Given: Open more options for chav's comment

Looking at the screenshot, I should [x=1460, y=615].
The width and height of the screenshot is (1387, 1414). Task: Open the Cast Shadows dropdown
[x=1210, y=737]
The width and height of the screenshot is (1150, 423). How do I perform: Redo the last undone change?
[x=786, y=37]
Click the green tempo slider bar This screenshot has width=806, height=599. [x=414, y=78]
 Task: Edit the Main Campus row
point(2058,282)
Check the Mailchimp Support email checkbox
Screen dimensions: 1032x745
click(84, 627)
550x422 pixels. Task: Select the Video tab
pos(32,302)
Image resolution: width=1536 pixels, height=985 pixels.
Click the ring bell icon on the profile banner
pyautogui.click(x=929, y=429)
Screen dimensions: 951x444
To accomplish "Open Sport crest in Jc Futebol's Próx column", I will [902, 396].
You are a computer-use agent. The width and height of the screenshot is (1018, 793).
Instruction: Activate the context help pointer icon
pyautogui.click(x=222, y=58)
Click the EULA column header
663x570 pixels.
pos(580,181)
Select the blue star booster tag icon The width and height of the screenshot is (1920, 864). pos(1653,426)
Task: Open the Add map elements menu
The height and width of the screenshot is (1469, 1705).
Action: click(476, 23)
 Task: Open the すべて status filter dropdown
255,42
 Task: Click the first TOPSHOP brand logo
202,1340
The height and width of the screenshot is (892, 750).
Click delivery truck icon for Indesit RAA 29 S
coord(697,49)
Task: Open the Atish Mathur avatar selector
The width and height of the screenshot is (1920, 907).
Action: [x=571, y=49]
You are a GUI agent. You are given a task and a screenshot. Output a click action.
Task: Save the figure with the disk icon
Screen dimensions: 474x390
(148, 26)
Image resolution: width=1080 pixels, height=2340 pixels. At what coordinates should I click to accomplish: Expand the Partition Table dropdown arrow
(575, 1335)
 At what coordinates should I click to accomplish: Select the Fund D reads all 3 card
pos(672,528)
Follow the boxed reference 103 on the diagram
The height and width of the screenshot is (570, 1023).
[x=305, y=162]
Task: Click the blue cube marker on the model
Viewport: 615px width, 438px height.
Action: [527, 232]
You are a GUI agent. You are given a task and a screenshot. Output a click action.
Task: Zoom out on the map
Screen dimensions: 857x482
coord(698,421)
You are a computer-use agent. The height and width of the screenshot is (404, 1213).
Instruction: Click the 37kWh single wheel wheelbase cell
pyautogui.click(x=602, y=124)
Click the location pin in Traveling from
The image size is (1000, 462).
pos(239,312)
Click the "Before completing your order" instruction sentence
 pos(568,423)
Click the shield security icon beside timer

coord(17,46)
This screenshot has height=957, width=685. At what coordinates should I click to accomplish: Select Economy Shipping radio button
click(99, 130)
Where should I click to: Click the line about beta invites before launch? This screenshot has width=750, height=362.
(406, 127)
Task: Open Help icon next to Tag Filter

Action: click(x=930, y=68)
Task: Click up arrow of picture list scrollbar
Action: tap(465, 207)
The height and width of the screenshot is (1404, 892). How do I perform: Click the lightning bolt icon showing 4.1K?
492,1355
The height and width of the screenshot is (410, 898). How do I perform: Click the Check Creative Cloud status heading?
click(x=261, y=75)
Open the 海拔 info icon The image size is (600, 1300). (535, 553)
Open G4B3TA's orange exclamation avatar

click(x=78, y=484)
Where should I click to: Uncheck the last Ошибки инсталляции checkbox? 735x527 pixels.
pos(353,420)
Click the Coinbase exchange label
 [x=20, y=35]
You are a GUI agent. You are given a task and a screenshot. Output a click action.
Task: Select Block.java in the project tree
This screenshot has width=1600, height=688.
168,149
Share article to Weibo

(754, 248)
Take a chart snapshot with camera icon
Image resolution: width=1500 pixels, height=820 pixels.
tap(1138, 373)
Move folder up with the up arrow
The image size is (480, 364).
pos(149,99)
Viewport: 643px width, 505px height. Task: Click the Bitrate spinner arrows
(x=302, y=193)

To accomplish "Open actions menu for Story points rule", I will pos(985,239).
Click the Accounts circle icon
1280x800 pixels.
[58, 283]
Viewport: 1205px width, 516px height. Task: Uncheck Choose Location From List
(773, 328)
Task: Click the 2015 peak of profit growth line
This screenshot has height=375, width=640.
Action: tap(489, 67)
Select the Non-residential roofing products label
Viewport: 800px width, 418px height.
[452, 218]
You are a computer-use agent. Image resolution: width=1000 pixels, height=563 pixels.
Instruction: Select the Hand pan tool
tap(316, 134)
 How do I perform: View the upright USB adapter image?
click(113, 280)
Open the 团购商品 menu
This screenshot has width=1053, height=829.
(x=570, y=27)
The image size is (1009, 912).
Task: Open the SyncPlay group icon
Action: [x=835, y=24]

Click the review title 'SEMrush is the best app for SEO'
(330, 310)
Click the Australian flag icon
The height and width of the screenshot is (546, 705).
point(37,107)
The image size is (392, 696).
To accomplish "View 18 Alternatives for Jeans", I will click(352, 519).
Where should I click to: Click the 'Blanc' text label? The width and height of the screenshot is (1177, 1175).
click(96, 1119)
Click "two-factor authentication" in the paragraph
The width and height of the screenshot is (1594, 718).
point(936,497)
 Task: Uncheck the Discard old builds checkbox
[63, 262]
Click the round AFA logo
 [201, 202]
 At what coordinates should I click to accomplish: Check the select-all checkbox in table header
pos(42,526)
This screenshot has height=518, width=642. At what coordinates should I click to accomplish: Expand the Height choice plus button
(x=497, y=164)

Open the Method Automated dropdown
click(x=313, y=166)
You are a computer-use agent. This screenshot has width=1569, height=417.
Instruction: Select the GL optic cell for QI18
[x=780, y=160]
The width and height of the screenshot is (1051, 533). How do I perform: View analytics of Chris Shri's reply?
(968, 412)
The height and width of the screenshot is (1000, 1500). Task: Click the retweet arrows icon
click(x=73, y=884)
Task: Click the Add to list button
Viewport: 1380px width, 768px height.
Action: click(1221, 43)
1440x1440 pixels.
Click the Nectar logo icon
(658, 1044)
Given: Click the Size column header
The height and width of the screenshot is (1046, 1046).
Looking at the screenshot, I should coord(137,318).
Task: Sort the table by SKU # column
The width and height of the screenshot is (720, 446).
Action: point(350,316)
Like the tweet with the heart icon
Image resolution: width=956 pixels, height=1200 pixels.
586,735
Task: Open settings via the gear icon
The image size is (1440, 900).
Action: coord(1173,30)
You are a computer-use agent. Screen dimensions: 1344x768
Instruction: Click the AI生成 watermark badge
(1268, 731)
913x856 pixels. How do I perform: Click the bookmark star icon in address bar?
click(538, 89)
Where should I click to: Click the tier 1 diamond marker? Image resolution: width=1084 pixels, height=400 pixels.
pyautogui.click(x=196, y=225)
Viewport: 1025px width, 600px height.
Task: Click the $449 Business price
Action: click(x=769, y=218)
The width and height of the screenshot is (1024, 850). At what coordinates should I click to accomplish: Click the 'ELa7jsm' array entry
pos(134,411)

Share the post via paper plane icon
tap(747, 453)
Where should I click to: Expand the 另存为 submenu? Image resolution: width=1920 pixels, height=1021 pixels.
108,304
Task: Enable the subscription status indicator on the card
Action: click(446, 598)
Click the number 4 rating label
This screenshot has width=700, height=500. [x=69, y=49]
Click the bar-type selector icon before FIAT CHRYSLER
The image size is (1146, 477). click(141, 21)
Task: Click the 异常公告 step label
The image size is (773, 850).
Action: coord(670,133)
----
> _Exercise objective_
The answer must consist of every line from the listing above that includes the word "column".

> _Solution for this problem_
To accomplish "Open Sport crest in Jc Futebol's Próx column", I will [902, 396].
Click the EULA column header
Given: Click the Size column header
Task: Sort the table by SKU # column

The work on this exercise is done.